#### Source document

What’s the status on B21-0417, aka The First-time Homebuyer Tax Benefit Amendment Act of 2015?

Legislation that would offer tax relief for District residents buying DC real estate is currently under committee review and awaiting scheduling for a mark-up, a spokeswoman for the Council's Committee on Finance and Revenue said.

Known as the First-time Homebuyer Tax Benefit Amendment Act of 2015 (B21-0417), the bill would create a new transfer tax rate of 0.725% for homebuyers who have never purchased a house, condo or share in a cooperative unit in the District. It would go into effect Sept. 30, 2016.

During mark-up, which is a vote in the Committee to send the bill before the whole Council, the Committee will have an opportunity to amend the bill (or not) and will also have a chance to review a financial impact statement to analyze costs and revenues of the proposed legislation.

If the bill passes mark-up, it will go to Mayor Muriel Bowser for a signature before going to Congress for review and passive approval. If it fails mark-up, the bill will get kicked to the Committee of the Whole and added to the agenda for the next legislative meeting.

Impact on low- to moderate-income residents a concern

The Council held a public hearing about the bill on February 10 of this year, which is when Settlement Observer picked up on the story. Then on February 24 a representative from the DC Fiscal Policy Institute testified before the Committee about concerns regarding a lack of income restrictions and the impact the tax cut would have on the city’s Housing Production Trust Fund.

“Rather than provide a new tax benefit for all first-time homebuyers, DCFPI recommends that policymakers review the city’s current deed tax assistance to low- and moderate-income homebuyers and make adjustments if they appear warranted,” said DCFPI Housing Policy Associate Claire Zippel in her testimony.

The bill was introduced last October by councilmembers Jack Evans (D-Ward 2), David Grosso (I-At Large) and Anita Bonds (D-At Large).

Grosso acknowledged concerns regarding the economic impact of lowering the transfer tax rate across the board and, in particular, how such a deduction would affect the Trust Fund.

“I am committed to working with my colleagues to ensure that the [Trust Fund] receives annual commitments so that it is not dependent on yearly fluctuations in recordation tax revenues,” Grosso said in a statement.

########

> _Written task 1_
Please translate this sentence from the article on the homebuyer tax bill into Spanish: "It would go into effect Sept. 30, 2016."
The article and the rows that come after it have no connection to each other.

#### Given records

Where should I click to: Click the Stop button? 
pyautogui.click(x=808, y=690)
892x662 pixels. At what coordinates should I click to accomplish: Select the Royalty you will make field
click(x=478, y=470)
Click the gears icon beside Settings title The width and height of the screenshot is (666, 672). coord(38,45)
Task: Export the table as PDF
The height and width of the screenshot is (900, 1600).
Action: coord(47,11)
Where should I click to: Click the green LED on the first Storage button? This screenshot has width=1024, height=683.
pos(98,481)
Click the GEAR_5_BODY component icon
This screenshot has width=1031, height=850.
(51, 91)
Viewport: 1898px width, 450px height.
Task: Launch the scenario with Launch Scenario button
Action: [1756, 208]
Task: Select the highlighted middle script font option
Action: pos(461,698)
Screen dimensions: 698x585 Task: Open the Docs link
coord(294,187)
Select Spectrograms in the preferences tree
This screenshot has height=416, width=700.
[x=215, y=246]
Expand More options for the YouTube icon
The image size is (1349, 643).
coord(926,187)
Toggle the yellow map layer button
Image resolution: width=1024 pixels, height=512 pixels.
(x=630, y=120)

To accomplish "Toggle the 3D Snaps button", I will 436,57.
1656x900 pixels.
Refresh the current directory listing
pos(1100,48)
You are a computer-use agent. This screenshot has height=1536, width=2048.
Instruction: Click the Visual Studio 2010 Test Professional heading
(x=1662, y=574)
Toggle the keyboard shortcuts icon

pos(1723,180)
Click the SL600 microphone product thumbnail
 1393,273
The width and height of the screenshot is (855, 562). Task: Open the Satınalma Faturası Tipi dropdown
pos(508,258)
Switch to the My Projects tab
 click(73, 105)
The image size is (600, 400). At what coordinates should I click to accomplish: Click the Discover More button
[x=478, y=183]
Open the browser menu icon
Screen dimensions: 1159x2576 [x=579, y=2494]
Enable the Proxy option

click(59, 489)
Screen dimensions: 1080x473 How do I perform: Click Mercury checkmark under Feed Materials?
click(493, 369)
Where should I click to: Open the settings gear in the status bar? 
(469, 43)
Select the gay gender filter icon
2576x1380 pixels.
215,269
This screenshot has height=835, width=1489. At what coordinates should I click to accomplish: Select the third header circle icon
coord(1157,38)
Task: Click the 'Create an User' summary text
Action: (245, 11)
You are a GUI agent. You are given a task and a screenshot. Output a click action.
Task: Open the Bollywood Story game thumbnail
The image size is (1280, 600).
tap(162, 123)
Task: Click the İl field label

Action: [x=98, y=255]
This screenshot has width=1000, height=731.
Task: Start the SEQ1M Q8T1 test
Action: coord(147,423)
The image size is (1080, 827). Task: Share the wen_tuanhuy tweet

########

> _Written task 2_
Express the lines of the rows as a JSON list of strings, one string per line and skipping blank lines. Start with the line containing "Where should I click to: Open" and go on through the line containing "Action: (245, 11)".

> _Expected output 1_
Entraría en vigor el 30 de septiembre de 2016.

> _Expected output 2_
[
  "Where should I click to: Open the settings gear in the status bar? ",
  "(469, 43)",
  "Select the gay gender filter icon",
  "2576x1380 pixels.",
  "215,269",
  "This screenshot has height=835, width=1489. At what coordinates should I click to accomplish: Select the third header circle icon",
  "coord(1157,38)",
  "Task: Click the 'Create an User' summary text",
  "Action: (245, 11)"
]